Drマサ非公認ブログ

高血圧不安症(後半)

 テレビを見ていると高血圧に注意を喚起するかのようなCMが多々ある。また情報バラエティ番組で医療を取り上げるものも多く、そこでも同様の注意が促される。インターネットでちょっと調べれば、高血圧が脳卒中・心筋梗塞・心不全・不整脈・動脈がんの原因になるとの情報がまず目につく。

 いい情報というのは、じつに目につかないものだ。特に医療に関しては。

 こんな情報にばかり接していれば、どうしても気になってしまうだろう。歳をとれば特に。ましてや目につく情報は医療という科学的知見であるし、信用できると考えるものだ。ただ僕は科学的な情報として、即座に信じられるとは思われない。

 さて、このような高血圧注意喚起の情報にさらされながら、僕たちはそれを恐れることになる。そのような情報は僕たちの精神に何がしか影響を与えないものだろうか。

 ノシーボ効果をご存知だろうか。前回取り上げたブラシーボ効果と反対の効果である。ブラシーボ効果は人にとって肯定的な効果であったが、ノシーボ効果は否定的効果を人間に与えてしまう。例えば、薬の副作用を説明すると薬が効くどころか、薬のせいで体調が悪くなることがある。

 僕自身も病院で働いていたとき、治療で使った薬のせいで体調が悪いと訴えてくる患者をよく見ていた。実際に診察してみると、薬が原因とは言い難いことが大半であった。つまり、気にし過ぎなのである。医者は何がしかの病名を付けなくてはならないので、不安神経症など精神的な問題として処理していた。

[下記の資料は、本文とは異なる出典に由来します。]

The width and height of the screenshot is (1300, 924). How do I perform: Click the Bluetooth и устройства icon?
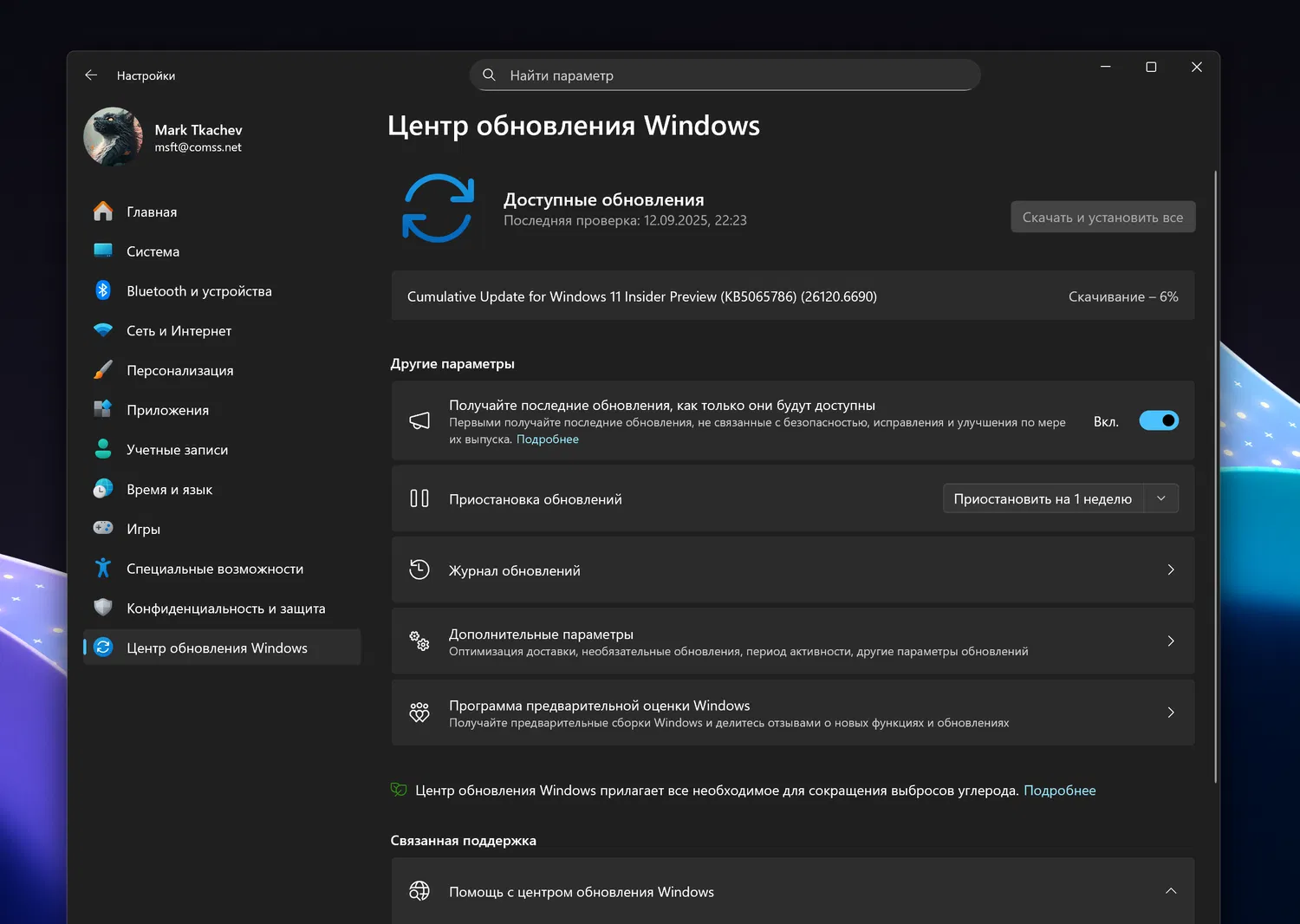103,290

 ここからは仮説だが、あの血圧が高いと言って心配して来たおばあさんは、血圧が高いことのリスクを情報として受容し、この情報に反応して、実際自宅で血圧が上がったということはないだろうか。加えて一人であることの孤独もあると思うのだが。

 だから、メディアや社会で流通する血圧に関する知識は、一般の人々が受容するときには、科学的な客観性を後退させ、不安を煽る情報として流通している。つまり、このような高血圧を不安視する社会というのは、社会全体がノシーボ効果を発揮する情報に溢れていることが予想される。

 加えて、僕たちの社会はこのような情報を不安の種とするような構造になっているのではないだろうか。これ、病は気からという話にすぎないのだから、もう少しおおらかに生きたらいいのではないだろうか。